Mendekati hari raya Idul Adha, persiapan kurban mulai matang. Namun, tahukah Anda bahwa ada beberapa tindakan sepele pra-kurban yang justru dilarang dalam syariat? Beberapa di antaranya bahkan sering dilakukan karena dianggap sebagai hal yang biasa atau lumrah.
Mari #KawanAksi, kita pelajari hal-hal tak kasat mata ini agar kurban kita tahun ini bernilai sempurna di sisi Allah SWT:
Memotong Rambut dan Kuku Sejak Awal Dzulhijjah
Yang sering disalahpahami: larangan ini berlaku untuk orangnya, bukan hewannya. Sejak masuknya bulan Dzulhijjah hingga hewan selesai disembelih, shohibul kurban dilarang memotong kuku dan rambut dalam bentuk apapun — mencukur, mencabut, memendekkan, bahkan membakarnya. Berlaku untuk semua jenis rambut di tubuh.
Menjual Kulit atau Bagian Apapun dari Hewan Kurban
Ini yang paling sering dilanggar, termasuk oleh panitia kurban. Rasulullah SAW bersabda: “Barangsiapa menjual kulit hewan kurbannya, maka tidak ada kurban baginya.” (HR. Al-Hakim dan Al-Baihaqi). Larangan ini mencakup daging, kulit, tulang, tanduk, hingga bulu — tidak boleh diperjualbelikan oleh shohibul kurban maupun panitia yang mewakilinya.

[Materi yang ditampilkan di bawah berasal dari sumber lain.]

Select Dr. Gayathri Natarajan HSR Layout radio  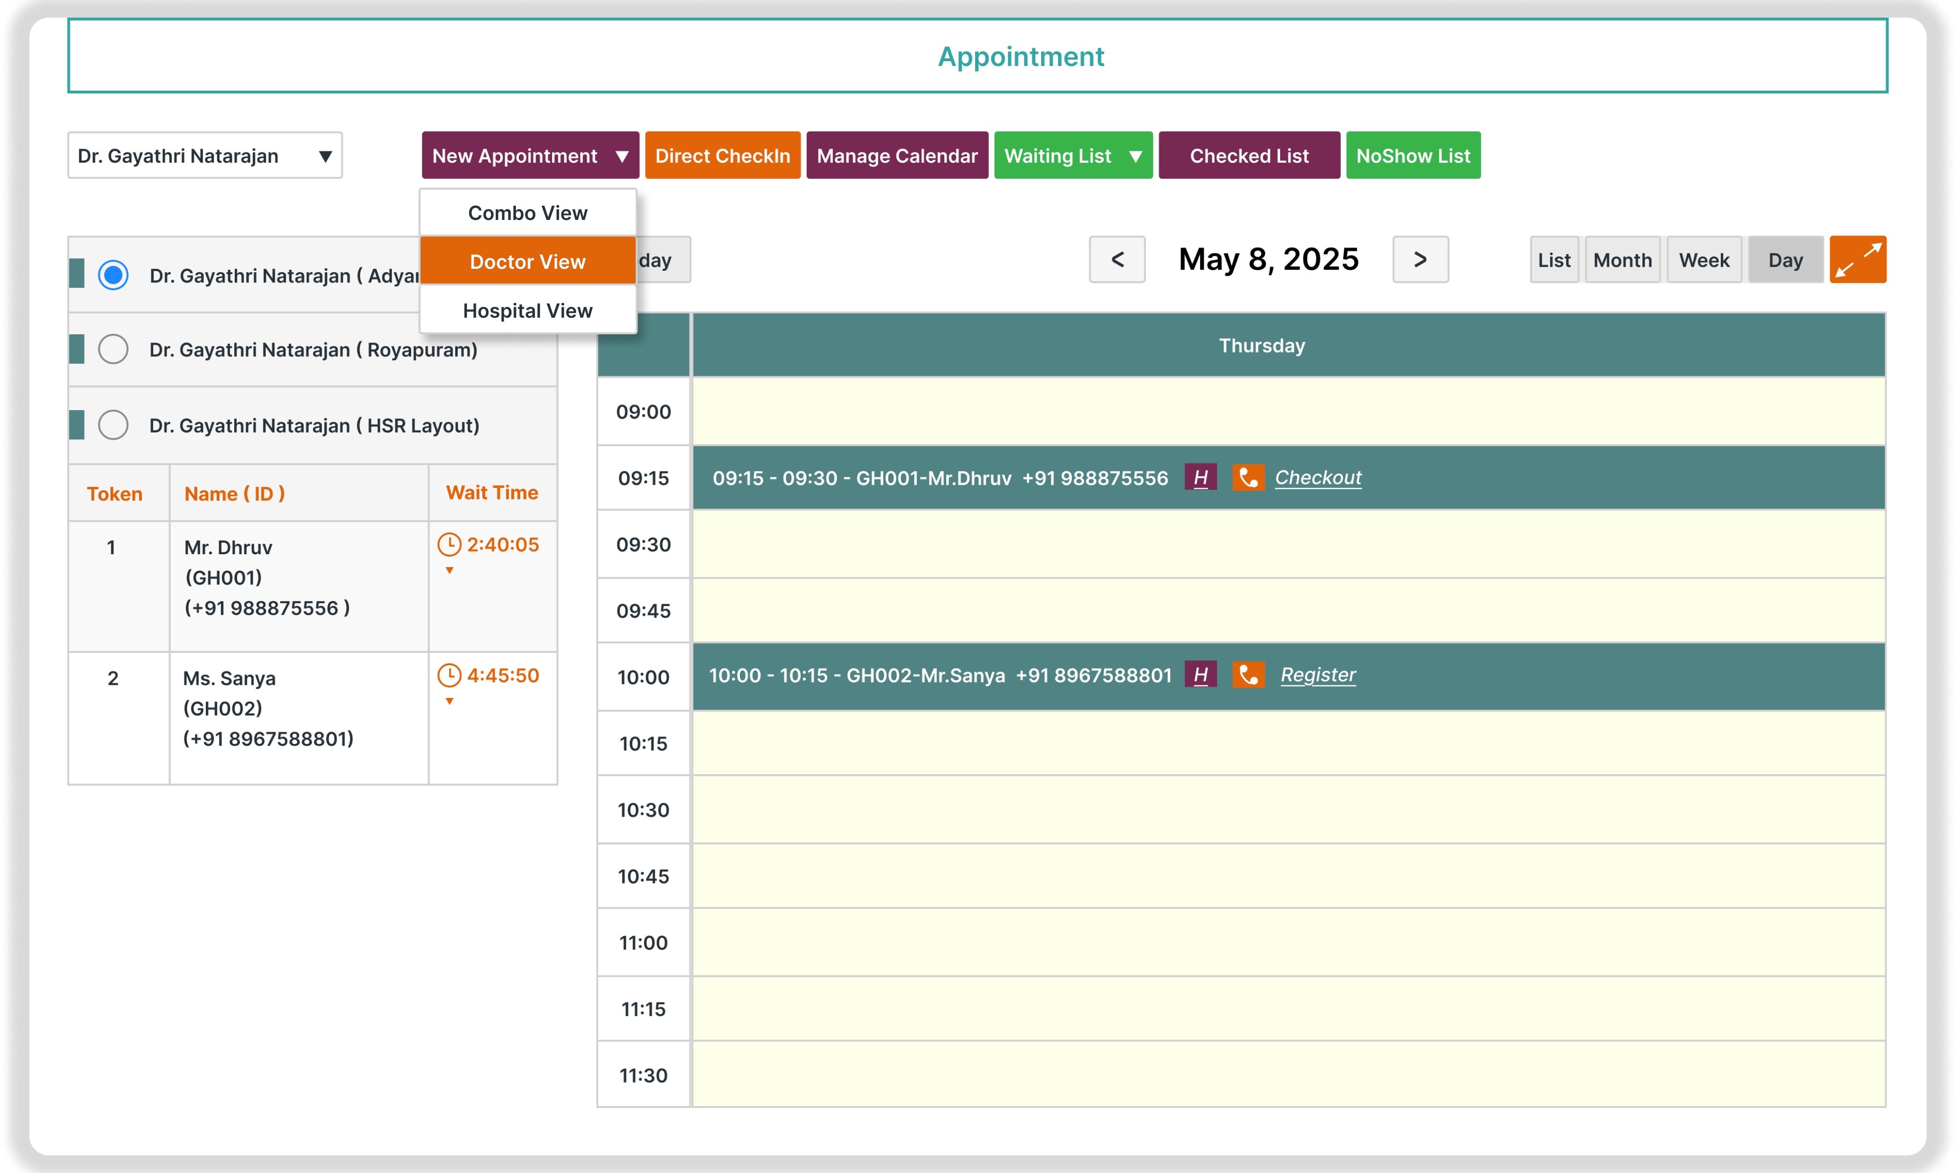point(113,425)
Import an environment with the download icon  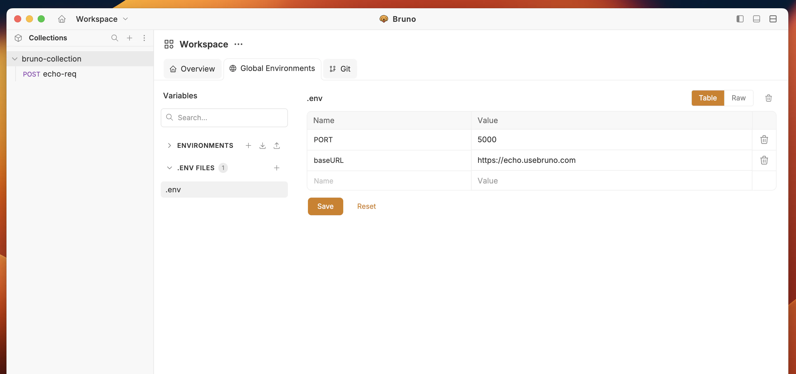[x=262, y=145]
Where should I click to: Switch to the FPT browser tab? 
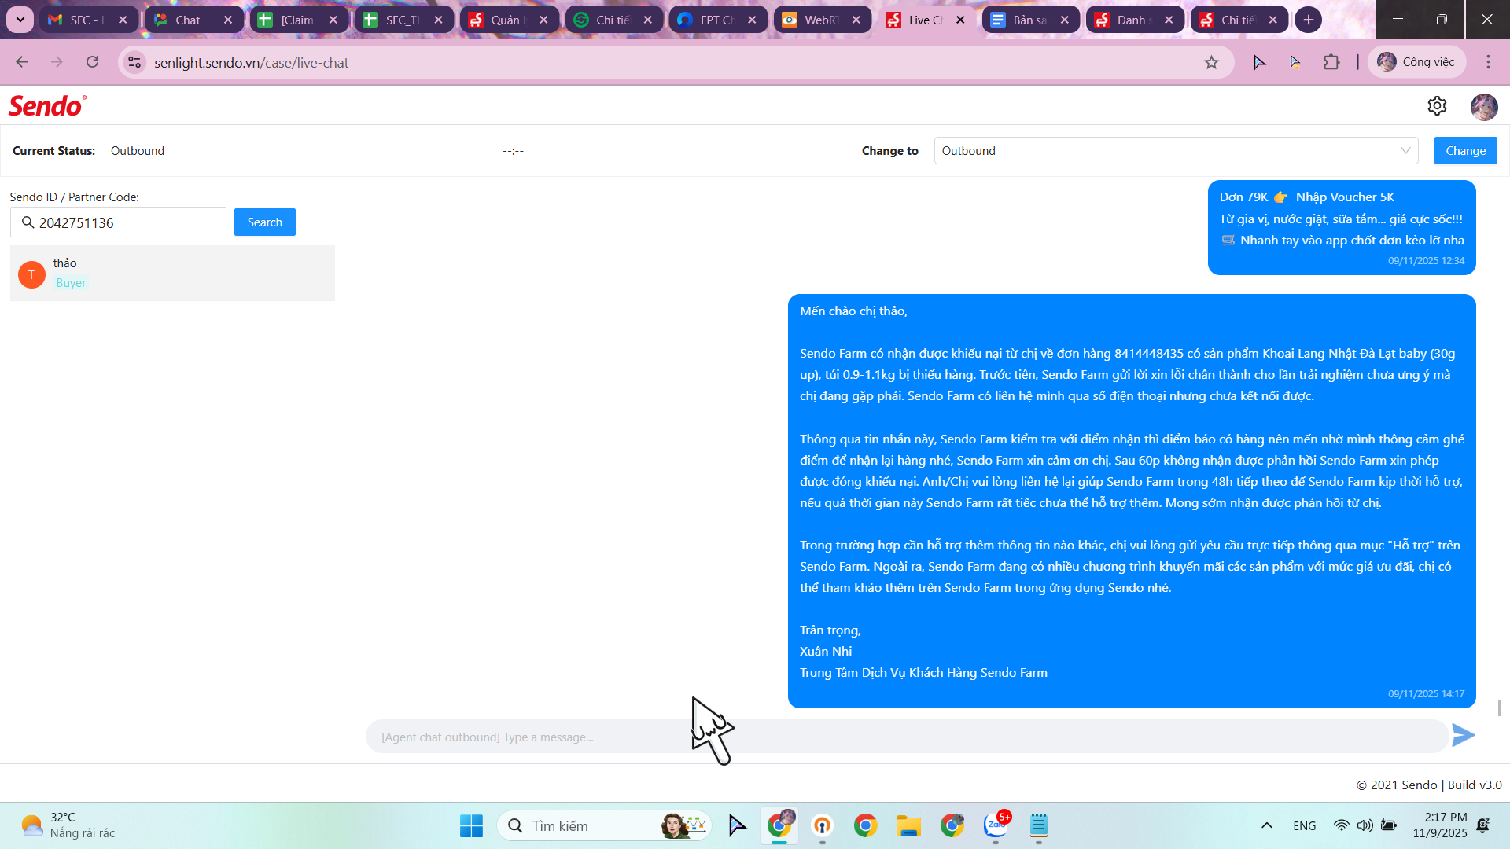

Membayar Upah Tukang Jagal dengan Daging Kurban
Kebiasaan yang sangat umum, namun hukumnya terlarang. Memberikan daging sebagai upah sama nilainya dengan menjualnya. Upah jagal wajib dibayar dari uang pribadi shohibul kurban. Jika ingin memberi daging kepada tukang jagal, niatnya harus sedekah — bukan bayaran.
Menyembelih Sebelum Shalat Idul Adha Selesai
Jika hewan disembelih sebelum shalat Id selesai, sembelihan tersebut tidak sah sebagai kurban. Dagingnya tetap halal, tetapi tidak bernilai ibadah kurban sama sekali.
Satu hal yang justru banyak disalahpahami: larangan menjual hanya berlaku bagi shohibul kurban. Penerima daging kurban — terutama fakir miskin — boleh memanfaatkan atau bahkan menjual daging yang sudah menjadi haknya.
Semoga ibadah kurban kita diterima dan sesuai tuntunan syariat.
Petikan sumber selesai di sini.